Exercise goal
A verbatim printing of the entries that follow is needed; pictures must not appear in it.

---------- Records to use ----------

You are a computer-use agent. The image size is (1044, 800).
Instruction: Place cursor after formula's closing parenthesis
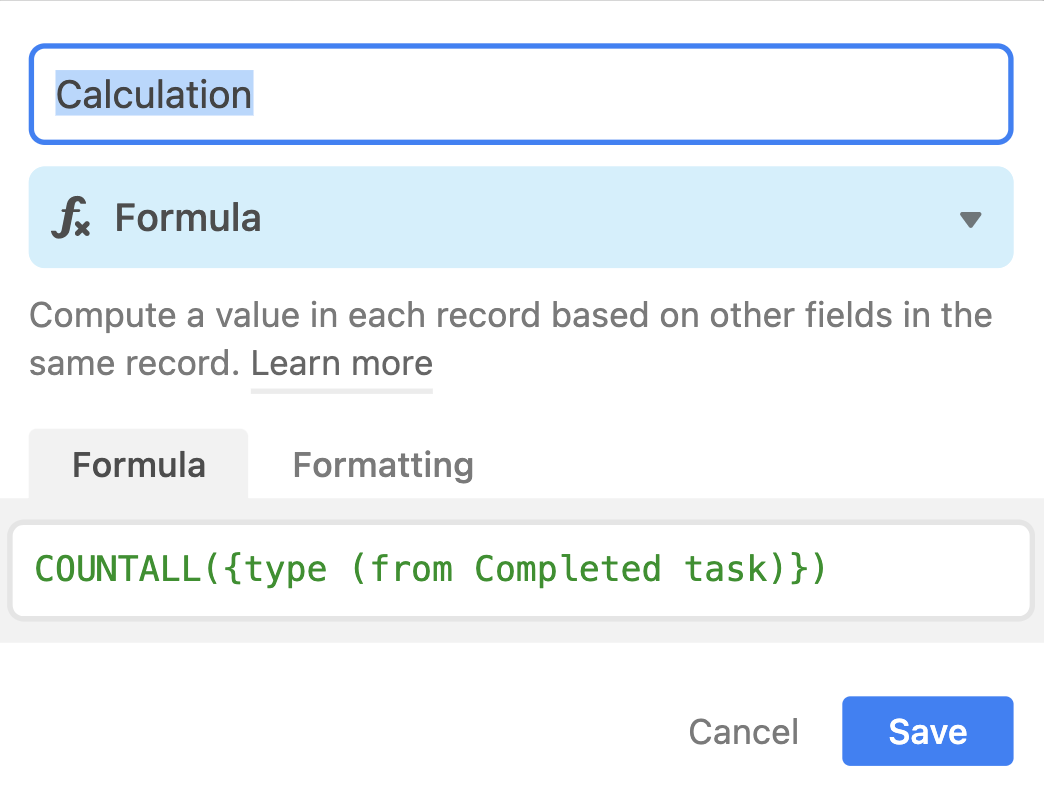point(828,570)
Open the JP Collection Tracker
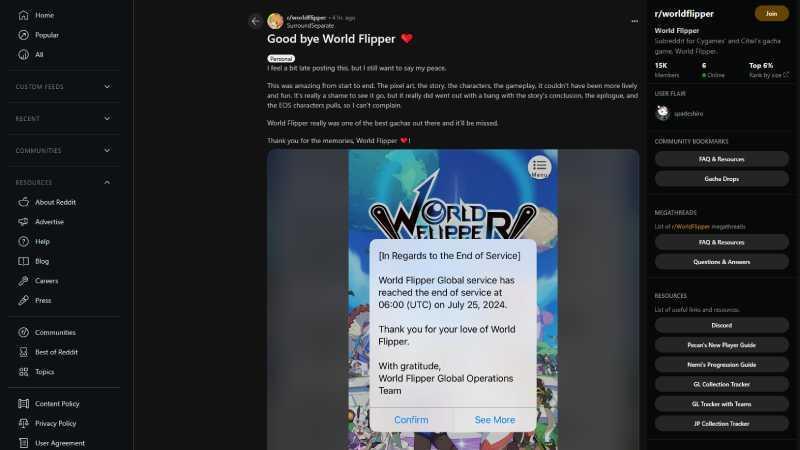 click(x=721, y=423)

----------

Result of this exercise
You are a computer-use agent. The image size is (1044, 800).
Instruction: Place cursor after formula's closing parenthesis
point(828,570)
Open the JP Collection Tracker
 click(x=721, y=423)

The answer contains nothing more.